Single by Billy Joel

from the album Turnstiles
- B-side: "Stop in Nevada"
- Released: November 1976 (UK)
- Recorded: 1976 at Ultrasonic Recording Studios, Hempstead, New York
- Genre: Pop rock
- Length: 4:38 (album version) 3:53 (single version)
- Label: Columbia
- Songwriter: Billy Joel
- Producer: Billy Joel

Billy Joel singles chronology
| "The Entertainer" (1974) | "Say Goodbye to Hollywood" (1976) | "James" (1976) |

= Say Goodbye to Hollywood =

Billy Joel song

"Say Goodbye to Hollywood" is a song written and performed by Billy Joel, first released in 1976 on his album Turnstiles as its opening track.

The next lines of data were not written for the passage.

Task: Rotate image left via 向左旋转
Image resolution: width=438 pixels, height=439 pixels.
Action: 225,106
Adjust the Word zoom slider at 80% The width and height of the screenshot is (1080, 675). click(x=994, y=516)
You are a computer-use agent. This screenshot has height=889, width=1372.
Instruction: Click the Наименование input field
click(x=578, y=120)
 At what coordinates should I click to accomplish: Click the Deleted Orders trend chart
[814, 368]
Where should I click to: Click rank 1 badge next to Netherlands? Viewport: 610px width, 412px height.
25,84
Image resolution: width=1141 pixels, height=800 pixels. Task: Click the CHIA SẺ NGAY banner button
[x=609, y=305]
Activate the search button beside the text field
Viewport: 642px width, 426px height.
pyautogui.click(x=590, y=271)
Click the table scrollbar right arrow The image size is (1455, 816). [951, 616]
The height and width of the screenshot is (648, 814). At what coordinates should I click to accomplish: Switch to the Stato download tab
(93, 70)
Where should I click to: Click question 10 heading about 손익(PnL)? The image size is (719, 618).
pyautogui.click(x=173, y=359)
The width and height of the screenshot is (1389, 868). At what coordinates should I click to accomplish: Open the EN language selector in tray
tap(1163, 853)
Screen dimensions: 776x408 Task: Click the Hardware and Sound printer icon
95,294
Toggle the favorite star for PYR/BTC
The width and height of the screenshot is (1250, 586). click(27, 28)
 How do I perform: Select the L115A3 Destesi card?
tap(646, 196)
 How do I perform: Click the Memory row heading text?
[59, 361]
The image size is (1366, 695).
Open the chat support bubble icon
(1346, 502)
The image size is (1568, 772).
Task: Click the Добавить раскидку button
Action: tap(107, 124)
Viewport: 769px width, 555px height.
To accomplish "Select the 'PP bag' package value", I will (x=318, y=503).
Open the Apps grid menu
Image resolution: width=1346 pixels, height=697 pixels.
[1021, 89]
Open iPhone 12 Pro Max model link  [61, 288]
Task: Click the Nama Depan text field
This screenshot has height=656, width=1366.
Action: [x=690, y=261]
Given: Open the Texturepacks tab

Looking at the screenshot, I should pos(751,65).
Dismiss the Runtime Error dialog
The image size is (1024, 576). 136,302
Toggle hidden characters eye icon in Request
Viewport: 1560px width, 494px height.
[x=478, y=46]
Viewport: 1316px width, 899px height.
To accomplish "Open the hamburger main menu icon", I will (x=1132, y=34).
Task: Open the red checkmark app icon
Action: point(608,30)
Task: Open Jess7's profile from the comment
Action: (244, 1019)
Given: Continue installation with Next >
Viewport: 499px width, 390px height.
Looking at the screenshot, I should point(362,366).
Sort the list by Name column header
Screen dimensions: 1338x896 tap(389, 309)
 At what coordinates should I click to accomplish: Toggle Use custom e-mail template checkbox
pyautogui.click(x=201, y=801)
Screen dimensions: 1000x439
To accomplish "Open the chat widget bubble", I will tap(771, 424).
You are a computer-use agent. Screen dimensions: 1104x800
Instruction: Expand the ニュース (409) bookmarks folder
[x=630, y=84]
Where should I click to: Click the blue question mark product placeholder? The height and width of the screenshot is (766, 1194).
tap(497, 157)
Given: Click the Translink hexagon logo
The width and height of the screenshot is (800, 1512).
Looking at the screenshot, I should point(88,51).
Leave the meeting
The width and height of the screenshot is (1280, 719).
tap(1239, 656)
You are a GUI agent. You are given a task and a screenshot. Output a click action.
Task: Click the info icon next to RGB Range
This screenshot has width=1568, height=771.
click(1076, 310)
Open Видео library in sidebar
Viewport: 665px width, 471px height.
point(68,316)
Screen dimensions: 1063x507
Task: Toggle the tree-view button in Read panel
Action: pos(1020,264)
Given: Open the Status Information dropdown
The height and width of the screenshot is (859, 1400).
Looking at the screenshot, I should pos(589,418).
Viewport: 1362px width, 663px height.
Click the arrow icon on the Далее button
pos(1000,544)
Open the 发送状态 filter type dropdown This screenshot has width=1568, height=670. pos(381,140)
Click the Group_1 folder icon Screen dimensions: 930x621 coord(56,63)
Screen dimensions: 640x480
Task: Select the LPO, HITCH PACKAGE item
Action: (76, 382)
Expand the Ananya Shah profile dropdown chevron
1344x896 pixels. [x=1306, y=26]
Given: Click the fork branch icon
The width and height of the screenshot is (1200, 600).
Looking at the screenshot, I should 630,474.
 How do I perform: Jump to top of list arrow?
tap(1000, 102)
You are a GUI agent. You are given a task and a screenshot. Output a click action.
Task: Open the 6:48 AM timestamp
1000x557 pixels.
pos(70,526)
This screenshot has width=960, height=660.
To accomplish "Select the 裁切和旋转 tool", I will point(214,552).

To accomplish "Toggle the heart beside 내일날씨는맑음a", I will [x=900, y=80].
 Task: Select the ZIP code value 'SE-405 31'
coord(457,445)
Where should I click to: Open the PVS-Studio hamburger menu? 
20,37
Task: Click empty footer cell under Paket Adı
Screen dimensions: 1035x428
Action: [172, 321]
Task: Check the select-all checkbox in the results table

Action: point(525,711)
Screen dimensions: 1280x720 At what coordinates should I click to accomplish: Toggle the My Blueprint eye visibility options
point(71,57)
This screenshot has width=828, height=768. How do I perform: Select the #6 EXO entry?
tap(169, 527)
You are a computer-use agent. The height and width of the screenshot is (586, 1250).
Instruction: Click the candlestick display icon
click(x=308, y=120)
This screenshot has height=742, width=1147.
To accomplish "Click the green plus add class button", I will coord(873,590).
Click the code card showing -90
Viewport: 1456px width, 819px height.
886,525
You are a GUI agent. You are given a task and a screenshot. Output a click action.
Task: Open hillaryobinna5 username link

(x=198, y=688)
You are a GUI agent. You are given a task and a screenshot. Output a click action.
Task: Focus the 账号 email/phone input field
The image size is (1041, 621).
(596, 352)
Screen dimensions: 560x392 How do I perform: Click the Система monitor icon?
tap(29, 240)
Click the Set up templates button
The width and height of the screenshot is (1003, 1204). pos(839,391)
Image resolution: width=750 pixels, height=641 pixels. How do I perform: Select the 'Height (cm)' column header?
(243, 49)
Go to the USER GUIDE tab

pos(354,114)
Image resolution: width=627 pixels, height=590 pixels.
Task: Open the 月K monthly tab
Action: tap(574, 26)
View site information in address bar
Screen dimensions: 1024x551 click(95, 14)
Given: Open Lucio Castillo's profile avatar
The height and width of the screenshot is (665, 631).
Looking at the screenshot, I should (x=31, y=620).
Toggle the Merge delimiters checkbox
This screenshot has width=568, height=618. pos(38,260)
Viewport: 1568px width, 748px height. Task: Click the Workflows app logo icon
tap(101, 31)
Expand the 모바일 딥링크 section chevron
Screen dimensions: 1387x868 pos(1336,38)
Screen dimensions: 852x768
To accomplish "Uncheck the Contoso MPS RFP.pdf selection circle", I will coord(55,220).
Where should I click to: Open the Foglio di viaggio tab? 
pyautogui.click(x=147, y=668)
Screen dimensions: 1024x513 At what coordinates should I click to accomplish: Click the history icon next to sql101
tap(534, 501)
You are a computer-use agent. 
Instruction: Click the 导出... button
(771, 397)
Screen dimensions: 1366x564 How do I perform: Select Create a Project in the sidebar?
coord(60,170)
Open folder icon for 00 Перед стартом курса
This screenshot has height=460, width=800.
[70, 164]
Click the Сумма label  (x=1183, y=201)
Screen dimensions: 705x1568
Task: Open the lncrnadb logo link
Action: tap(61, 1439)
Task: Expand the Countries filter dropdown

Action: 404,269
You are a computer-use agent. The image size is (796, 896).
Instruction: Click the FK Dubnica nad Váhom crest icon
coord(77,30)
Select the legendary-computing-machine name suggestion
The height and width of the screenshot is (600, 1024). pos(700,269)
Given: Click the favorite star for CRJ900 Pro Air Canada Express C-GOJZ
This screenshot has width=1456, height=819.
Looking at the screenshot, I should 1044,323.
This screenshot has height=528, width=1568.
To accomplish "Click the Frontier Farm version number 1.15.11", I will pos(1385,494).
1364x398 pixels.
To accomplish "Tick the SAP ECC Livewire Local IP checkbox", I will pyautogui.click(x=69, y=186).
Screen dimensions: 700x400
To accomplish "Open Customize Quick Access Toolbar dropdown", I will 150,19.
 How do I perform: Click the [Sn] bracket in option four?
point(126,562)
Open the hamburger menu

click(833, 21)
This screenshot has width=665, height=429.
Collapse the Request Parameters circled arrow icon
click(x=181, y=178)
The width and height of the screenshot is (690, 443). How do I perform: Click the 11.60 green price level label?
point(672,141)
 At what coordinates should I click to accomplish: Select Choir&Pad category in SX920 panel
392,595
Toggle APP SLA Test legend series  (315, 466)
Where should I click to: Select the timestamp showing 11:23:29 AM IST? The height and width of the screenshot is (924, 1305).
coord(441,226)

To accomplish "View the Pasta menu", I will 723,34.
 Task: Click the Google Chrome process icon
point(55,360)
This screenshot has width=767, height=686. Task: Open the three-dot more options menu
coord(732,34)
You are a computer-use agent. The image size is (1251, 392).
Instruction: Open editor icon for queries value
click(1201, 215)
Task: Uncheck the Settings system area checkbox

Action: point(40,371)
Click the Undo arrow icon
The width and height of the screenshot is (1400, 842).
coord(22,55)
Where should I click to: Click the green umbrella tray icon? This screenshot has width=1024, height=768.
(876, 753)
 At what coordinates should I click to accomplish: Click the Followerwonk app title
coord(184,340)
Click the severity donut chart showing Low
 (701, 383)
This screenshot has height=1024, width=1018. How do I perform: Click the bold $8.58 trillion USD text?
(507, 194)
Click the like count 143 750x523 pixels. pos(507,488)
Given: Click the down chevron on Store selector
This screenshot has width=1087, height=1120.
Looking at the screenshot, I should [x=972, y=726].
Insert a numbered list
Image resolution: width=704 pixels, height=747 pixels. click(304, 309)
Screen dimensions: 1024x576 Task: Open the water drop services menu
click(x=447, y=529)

It was originally released in the United States as the B-side to "I've Loved These Days" before being released as A-side in various countries like the UK, Germany and Australia in November 1976, with "Stop in Nevada" as the B-side. However, the song achieved greater recognition when a live version from Songs in the Attic, issued September 9th, 1981, was released as a US single, with the live version of "Summer, Highland Falls" as a B-side. Joel wrote the song after moving back to New York City in 1975; he had previously relocated to Los Angeles in 1972 in an attempt to get out of an onerous record deal. The character who represents this song on the Turnstiles album cover is the man wearing sunglasses and a leather jacket and holding a suitcase.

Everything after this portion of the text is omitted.